→ **Verilen metin**
____
Yargıtay Kararı 21. Hukuk Dairesi 2015/4142 E. 2015/22334 K. 14.12.2015 T.

YARGITAY KARARI
DAİRE : 21. Hukuk Dairesi
ESAS NO : 2015/4142
KARAR NO : 2015/22334
KARAR TARİHİ : 14.12.2015

MAHKEMESİ : Bursa 6. İş Mahkemesi
TARİHİ : 09/12/2014
NUMARASI : 2013/396-2014/741

Davacı, kurum işleminin iptali ile malulen emekli olma ve maaş alma hakkını kazandığının tespitine karar verilmesini istemiştir.
Mahkeme ilamında belirtildiği şekilde, isteğin reddine karar vermiştir.
Hükmün davacı vekili tarafından temyiz edilmesi üzerine temyiz isteğinin süresinde olduğu anlaşıldıktan ve Tetkik Hakimi tarafından düzenlenen raporla dosyadaki kağıtlar okunduktan sonra işin gereği düşünüldü ve aşağıdaki karar tesbit edildi.

K A R A R
Dava, davacının maluliyet hakkını elde ettiği tarihten itibaren malulen emekli olma ve maaş alma hakkını kazandığının tespiti istemine ilişkindir.
Mahkemece, davanın reddine karar verilmiştir.
____
→ **Yazılı istek 1**
Yargıtay kararına göre şu soruları yanıtlayın:
(a) İlk kararı hangi mahkeme vermiştir?
(b) Yargıtay kararının tarihi nedir?
(c) Hüküm kim tarafından temyiz edilmiştir?

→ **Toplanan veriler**
____
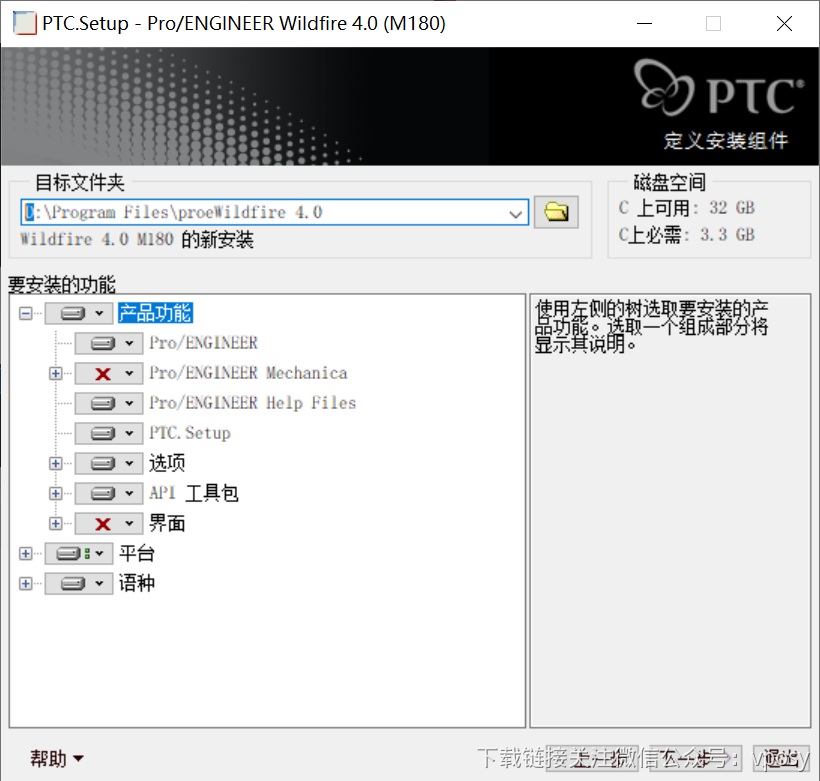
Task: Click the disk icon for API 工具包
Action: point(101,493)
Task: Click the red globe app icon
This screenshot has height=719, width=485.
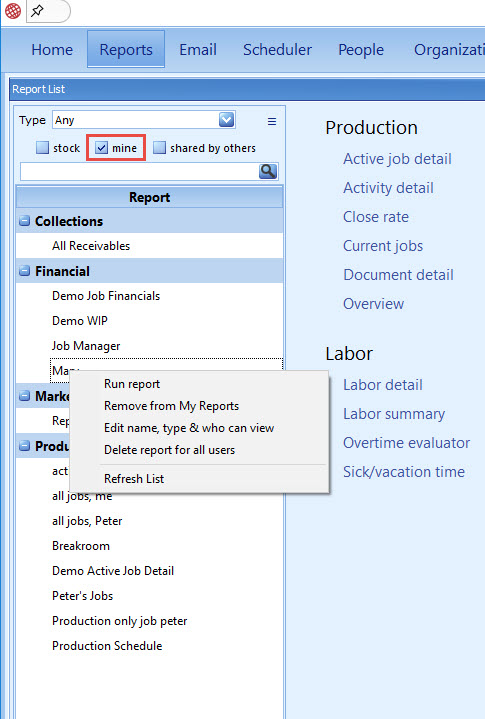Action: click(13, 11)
____
→ **Yazılı istek 2**
Girdilerde "Task: Click the red globe app icon" bulunan satırdan girdilerin sonuna kadar (iki uç da dahil) olan satırları, "red globe" yerine "green globe" koyup gerisine dokunmadan yeniden yazın. Resimleri çıktıya almayın.

→ **Eksiksiz çıktı 1**
(a) Bursa 6. İş Mahkemesi
(b) 14.12.2015
(c) Davacı vekili

→ **Eksiksiz çıktı 2**
Task: Click the green globe app icon
This screenshot has height=719, width=485.
Action: click(13, 11)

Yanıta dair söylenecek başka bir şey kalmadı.